According to medical statistics, brain injuries are on the rise, and the impacts are grave. With 50,000 Canadians already suffering brain injuries on an annual basis, the legal and financial impacts of such injuries may be under observation.
Brain injuries are divided into multiple classifications depending on their nature. An examination of the different categories of brain injury reveals that neurotrauma brain and spinal cord injuries cost $2 billion to 3 billion each year in Ontario alone, with a typical medical bill of $400,000 being generated for each incident. In all Canadians 40 years of age and below, traumatic brain injury is the number one fatal and disabling condition, and of those that suffer TBI, 50 percent sustain their personal injuries in motor accidents.
Brain injury sufferers also run a higher risk for subsequent brain injuries; the likelihood of a successive injury increases after the first incident. The long-term ramifications of brain injuries are numerous, but complications potentially include lasting psychiatric problems and greater risk of other bodily injuries. Although young males are at a higher risk of brain injury than their female counterparts are, the numbers even out in elderly populations.

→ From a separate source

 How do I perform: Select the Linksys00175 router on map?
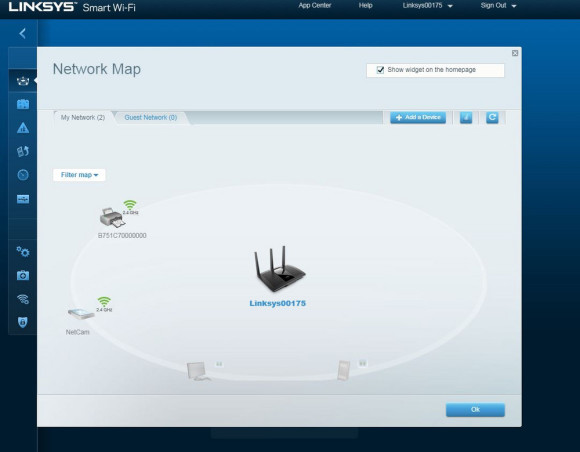point(279,276)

Those who sustain brain injuries may not know it; seemingly minor impacts can cause cellular damage that might eventually lead to other problems. Because such complications may take time to manifest, those who get hurt in car accidents and similar circumstances may allow themselves to go untreated for significant periods. However, such injuries might result in expensive treatment costs and other living expenses; some may even find it necessary to seek damages from the party that injured them through civil action taken in court.